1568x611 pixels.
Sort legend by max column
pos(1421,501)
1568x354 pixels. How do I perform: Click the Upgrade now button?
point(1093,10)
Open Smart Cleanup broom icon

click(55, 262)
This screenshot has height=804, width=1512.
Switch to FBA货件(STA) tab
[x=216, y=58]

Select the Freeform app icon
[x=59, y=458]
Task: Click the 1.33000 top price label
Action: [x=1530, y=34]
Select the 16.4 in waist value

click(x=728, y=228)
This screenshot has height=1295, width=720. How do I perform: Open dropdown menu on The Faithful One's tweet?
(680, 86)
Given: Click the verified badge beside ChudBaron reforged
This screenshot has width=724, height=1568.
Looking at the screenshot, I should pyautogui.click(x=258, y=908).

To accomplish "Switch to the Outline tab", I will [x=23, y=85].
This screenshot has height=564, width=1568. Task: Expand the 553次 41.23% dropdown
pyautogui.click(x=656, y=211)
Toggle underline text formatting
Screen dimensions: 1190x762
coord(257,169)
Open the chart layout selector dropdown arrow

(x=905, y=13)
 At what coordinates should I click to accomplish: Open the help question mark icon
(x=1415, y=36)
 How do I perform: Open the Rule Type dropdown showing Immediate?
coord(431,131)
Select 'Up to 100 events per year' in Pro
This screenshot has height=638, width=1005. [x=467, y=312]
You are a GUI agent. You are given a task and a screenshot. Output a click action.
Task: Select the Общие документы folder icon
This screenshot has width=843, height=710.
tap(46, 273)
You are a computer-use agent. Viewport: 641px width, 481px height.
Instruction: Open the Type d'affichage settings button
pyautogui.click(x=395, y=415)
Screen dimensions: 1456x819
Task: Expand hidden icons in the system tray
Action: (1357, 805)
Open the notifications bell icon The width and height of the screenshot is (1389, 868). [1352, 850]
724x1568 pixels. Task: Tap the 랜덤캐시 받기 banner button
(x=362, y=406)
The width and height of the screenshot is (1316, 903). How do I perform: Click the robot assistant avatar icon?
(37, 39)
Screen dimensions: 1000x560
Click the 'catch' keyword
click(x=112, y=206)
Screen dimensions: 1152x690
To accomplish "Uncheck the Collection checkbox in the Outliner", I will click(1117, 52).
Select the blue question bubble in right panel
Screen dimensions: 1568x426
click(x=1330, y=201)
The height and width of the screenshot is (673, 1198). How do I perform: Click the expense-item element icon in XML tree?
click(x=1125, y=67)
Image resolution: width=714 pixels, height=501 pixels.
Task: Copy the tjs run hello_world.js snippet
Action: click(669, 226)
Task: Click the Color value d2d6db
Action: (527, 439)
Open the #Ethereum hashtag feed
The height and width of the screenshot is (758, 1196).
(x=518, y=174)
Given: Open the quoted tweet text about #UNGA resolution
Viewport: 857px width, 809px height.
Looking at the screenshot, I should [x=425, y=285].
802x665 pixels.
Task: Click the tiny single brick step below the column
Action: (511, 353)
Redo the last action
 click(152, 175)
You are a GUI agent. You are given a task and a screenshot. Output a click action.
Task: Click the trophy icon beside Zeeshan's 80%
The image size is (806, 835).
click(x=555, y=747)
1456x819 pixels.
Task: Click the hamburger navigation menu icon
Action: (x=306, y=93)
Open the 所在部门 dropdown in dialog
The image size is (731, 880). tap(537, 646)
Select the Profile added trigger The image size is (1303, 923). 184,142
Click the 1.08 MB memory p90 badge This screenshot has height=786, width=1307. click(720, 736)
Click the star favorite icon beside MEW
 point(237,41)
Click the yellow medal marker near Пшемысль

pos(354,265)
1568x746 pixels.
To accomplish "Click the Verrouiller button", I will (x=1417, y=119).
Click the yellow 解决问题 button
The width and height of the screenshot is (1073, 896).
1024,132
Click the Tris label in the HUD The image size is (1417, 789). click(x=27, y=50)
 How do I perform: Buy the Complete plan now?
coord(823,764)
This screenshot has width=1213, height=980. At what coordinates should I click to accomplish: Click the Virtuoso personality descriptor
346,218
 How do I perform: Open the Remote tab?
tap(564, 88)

WHAT IS ASKED:
Reproduce each line of the data above verbatim, leaving nothing out.

SOLUTION TO THE PROBLEM:
1568x611 pixels.
Sort legend by max column
pos(1421,501)
1568x354 pixels. How do I perform: Click the Upgrade now button?
point(1093,10)
Open Smart Cleanup broom icon

click(55, 262)
This screenshot has height=804, width=1512.
Switch to FBA货件(STA) tab
[x=216, y=58]

Select the Freeform app icon
[x=59, y=458]
Task: Click the 1.33000 top price label
Action: [x=1530, y=34]
Select the 16.4 in waist value

click(x=728, y=228)
This screenshot has height=1295, width=720. How do I perform: Open dropdown menu on The Faithful One's tweet?
(680, 86)
Given: Click the verified badge beside ChudBaron reforged
This screenshot has width=724, height=1568.
Looking at the screenshot, I should pyautogui.click(x=258, y=908).

To accomplish "Switch to the Outline tab", I will [x=23, y=85].
This screenshot has height=564, width=1568. Task: Expand the 553次 41.23% dropdown
pyautogui.click(x=656, y=211)
Toggle underline text formatting
Screen dimensions: 1190x762
coord(257,169)
Open the chart layout selector dropdown arrow

(x=905, y=13)
 At what coordinates should I click to accomplish: Open the help question mark icon
(x=1415, y=36)
 How do I perform: Open the Rule Type dropdown showing Immediate?
coord(431,131)
Select 'Up to 100 events per year' in Pro
This screenshot has height=638, width=1005. [x=467, y=312]
You are a GUI agent. You are given a task and a screenshot. Output a click action.
Task: Select the Общие документы folder icon
This screenshot has width=843, height=710.
tap(46, 273)
You are a computer-use agent. Viewport: 641px width, 481px height.
Instruction: Open the Type d'affichage settings button
pyautogui.click(x=395, y=415)
Screen dimensions: 1456x819
Task: Expand hidden icons in the system tray
Action: (1357, 805)
Open the notifications bell icon The width and height of the screenshot is (1389, 868). [1352, 850]
724x1568 pixels. Task: Tap the 랜덤캐시 받기 banner button
(x=362, y=406)
The width and height of the screenshot is (1316, 903). How do I perform: Click the robot assistant avatar icon?
(37, 39)
Screen dimensions: 1000x560
Click the 'catch' keyword
click(x=112, y=206)
Screen dimensions: 1152x690
To accomplish "Uncheck the Collection checkbox in the Outliner", I will click(1117, 52).
Select the blue question bubble in right panel
Screen dimensions: 1568x426
click(x=1330, y=201)
The height and width of the screenshot is (673, 1198). How do I perform: Click the expense-item element icon in XML tree?
click(x=1125, y=67)
Image resolution: width=714 pixels, height=501 pixels.
Task: Copy the tjs run hello_world.js snippet
Action: click(669, 226)
Task: Click the Color value d2d6db
Action: (527, 439)
Open the #Ethereum hashtag feed
The height and width of the screenshot is (758, 1196).
(x=518, y=174)
Given: Open the quoted tweet text about #UNGA resolution
Viewport: 857px width, 809px height.
Looking at the screenshot, I should [x=425, y=285].
802x665 pixels.
Task: Click the tiny single brick step below the column
Action: (511, 353)
Redo the last action
 click(152, 175)
You are a GUI agent. You are given a task and a screenshot. Output a click action.
Task: Click the trophy icon beside Zeeshan's 80%
The image size is (806, 835).
click(x=555, y=747)
1456x819 pixels.
Task: Click the hamburger navigation menu icon
Action: (x=306, y=93)
Open the 所在部门 dropdown in dialog
The image size is (731, 880). tap(537, 646)
Select the Profile added trigger The image size is (1303, 923). 184,142
Click the 1.08 MB memory p90 badge This screenshot has height=786, width=1307. click(720, 736)
Click the star favorite icon beside MEW
 point(237,41)
Click the yellow medal marker near Пшемысль

pos(354,265)
1568x746 pixels.
To accomplish "Click the Verrouiller button", I will (x=1417, y=119).
Click the yellow 解决问题 button
The width and height of the screenshot is (1073, 896).
1024,132
Click the Tris label in the HUD The image size is (1417, 789). click(x=27, y=50)
 How do I perform: Buy the Complete plan now?
coord(823,764)
This screenshot has width=1213, height=980. At what coordinates should I click to accomplish: Click the Virtuoso personality descriptor
346,218
 How do I perform: Open the Remote tab?
tap(564, 88)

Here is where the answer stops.